# Naive Bayes
A probabilistic algorithm which is based on playing with the concept of conditional probability. It is easy to implement and very fast to train.

## Building an email filter
We are going to use sklearn's [MultinomialNB](https://scikit-learn.org/stable/modules/generated/sklearn.naive_bayes.MultinomialNB.html) which implements the naive Bayes algorithm for multinomially distributed data, and is one of the two classic naive Bayes variants used in text classification (where the data are typically represented as word vector counts, although tf-idf vectors are also known to work well in practice). Hence, MultinomialNB is suitable for classification with discrete features (e.g., word counts for text classification).

### Load Data

In [35]:
import pandas as pd
import swifter
import os

X = []
y = []

def load_files(path, isSpam):
    for file_name in os.listdir(path):
        content = read_email(os.path.join(path, file_name))
        X.append(content)
        y.append(isSpam)
        
def read_email(file_name):
    try:
        with open(file_name, 'r', encoding='latin1') as file:
            return file.read()
    except IOError:
        print("can't open file", file_name)
        return ""

spam_path = "./datasets/emails/spam/"
ham_path = "./datasets/emails/ham/"

load_files(spam_path, 1)
load_files(ham_path, 0)

df = pd.DataFrame({
    'X' : X,
    'y' : y
});
df.head()

Unnamed: 0,X,y
0,From 12a1mailbot1@web.de Thu Aug 22 13:17:22 ...,1
1,From ilug-admin@linux.ie Thu Aug 22 13:27:39 ...,1
2,From sabrina@mx3.1premio.com Thu Aug 22 14:44...,1
3,From wsup@playful.com Thu Aug 22 16:17:00 200...,1
4,From social-admin@linux.ie Thu Aug 22 16:37:3...,1


### Preprocess Data

First, we need to convert each email into a vector of features.

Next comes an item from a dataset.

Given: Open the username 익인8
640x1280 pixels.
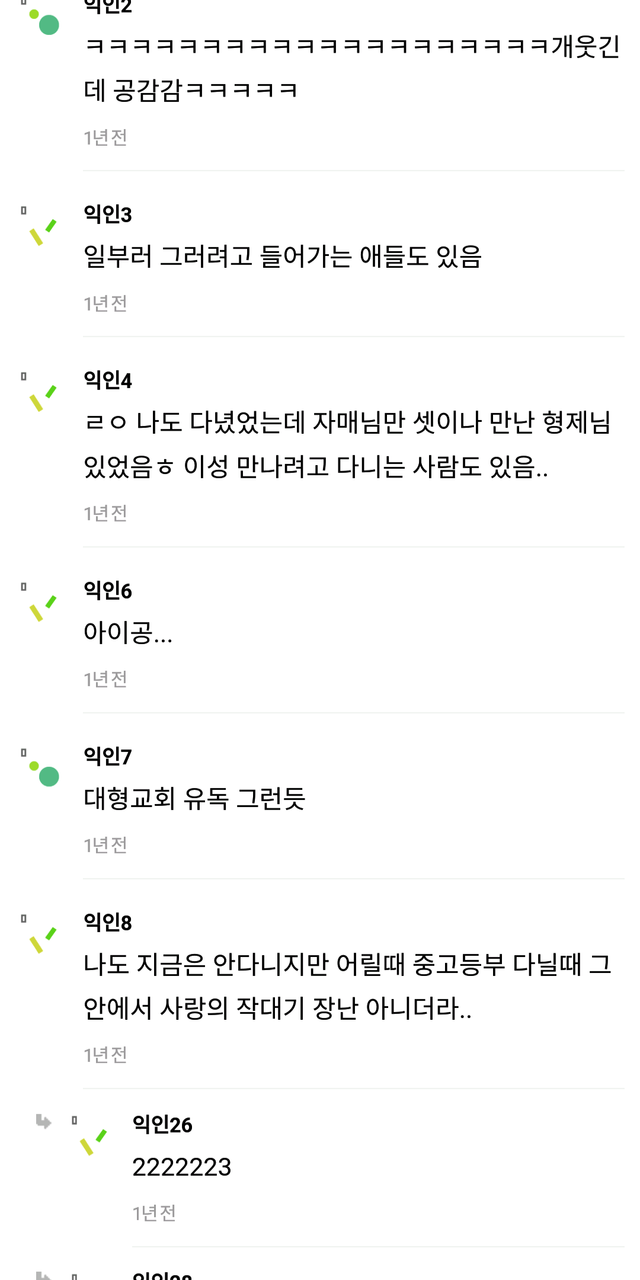Looking at the screenshot, I should [108, 923].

1. Tokenize email's content using [NLTK's world_tokenize](https://www.nltk.org/api/nltk.tokenize.html#module-nltk.tokenize)
1. Stem each word to remove morphological affixes from it, leaving only the word stem using [NLTK's PorterStemmer](http://www.nltk.org/howto/stem.html)
2. Compute count of words (tokens) in each email using the sklearn's [count vectorizer](https://scikit-learn.org/stable/modules/generated/sklearn.feature_extraction.text.CountVectorizer.html)


In [10]:
from nltk.stem import PorterStemmer
from nltk.tokenize import word_tokenize
import re

# uncomment if you want to check fo newer version
# import nltk
# nltk.download('punkt')

def tokenize_and_stem_email(email_body, stemmer):
    email_contents = preprocess_email(email_body)
    result = ''
    for token in word_tokenize(email_contents):
        # Remove any non alphanumeric characters
        word = regexprep(token.strip(), '[^a-zA-Z0-9]', '')

        # Stem the word
        word = stemmer.stem(word)
        
        result+= ' ' + word
    
    return result

def regexprep(contents, regex, replace_value):
    return re.sub(regex, replace_value, contents)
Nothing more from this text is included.